Why your favourite training buddy could be four legged

Why your favourite training buddy could be four legged

Having a reason to put on your trainers and head outside for a walk can make it more likely that you’ll, well, put on your trainers and head outside for a walk! And for a lot of people, a four-legged loved one pleading with big wide eyes to be leashed up and taken out, is a great, effective ‘reason’.

My family’s blue cattle dog certainly helps to keep us on our toes. Even if I’ve been to an early morning yoga class and have a busy day ahead, when I’m working from home she’s a great reminder to stop after a couple of hours and head out into the garden for a play. Or better yet, to grab her collar and lead and take her for a walk around the neighbourhood or on the beach.

But don’t just take my word for it. In 2017, a UK study proved that dog owners are sedentary for 30 minutes less per day, on average, compared to people who don’t have a furry friend in their lives. They also find it easier to maintain their physical activity levels when the weather outside makes curling up on the sofa seem more appealing.

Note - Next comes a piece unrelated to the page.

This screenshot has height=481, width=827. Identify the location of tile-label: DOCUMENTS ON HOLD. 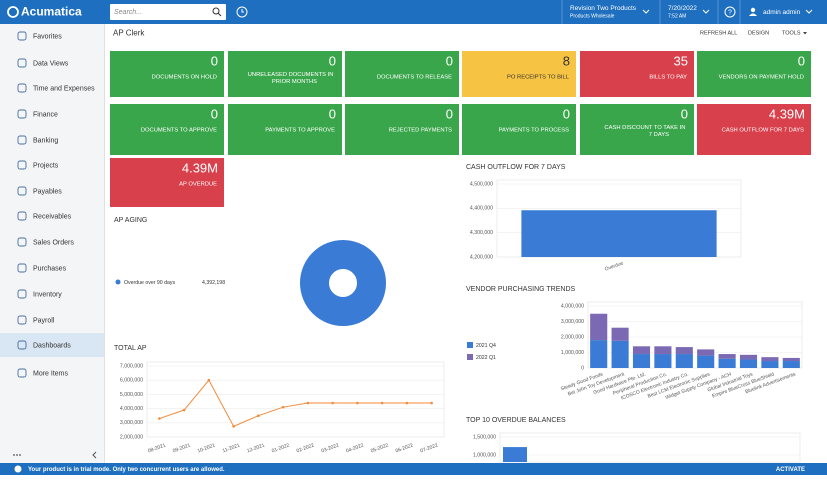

So, if you’ve got a dog but you don’t take him or her for regular walks at the moment, why not make a commitment to do it daily, this week? You might be surprised how much you (and your pooch!) enjoy it – and how quickly it turns into a habit.

If you don’t own a dog, no problem. You don’t need to get one in order to benefit from what I’m calling the ‘four-legged exercise effect’. Because don’t forget that while dogs do make great family members, they’re a big commitment, so you should never bring one into your household without some serious thought.

Instead, consider ‘borrowing’ a pooch. Chances are there a few dogs in your neighbourhood who would jump (literally!) at the chance to get out for a walk with you, so why not ask your neighbours, or friends and family, if you can walk their dogs for them, a few times a week? You’ll probably be doing them a favour!

Or, if there’s a local dog shelter in your area, consider approaching them to volunteer as a dog walker. The good news is that volunteering your time for a good cause comes with its own suite of health and wellbeing benefits, so you’ll win both ways!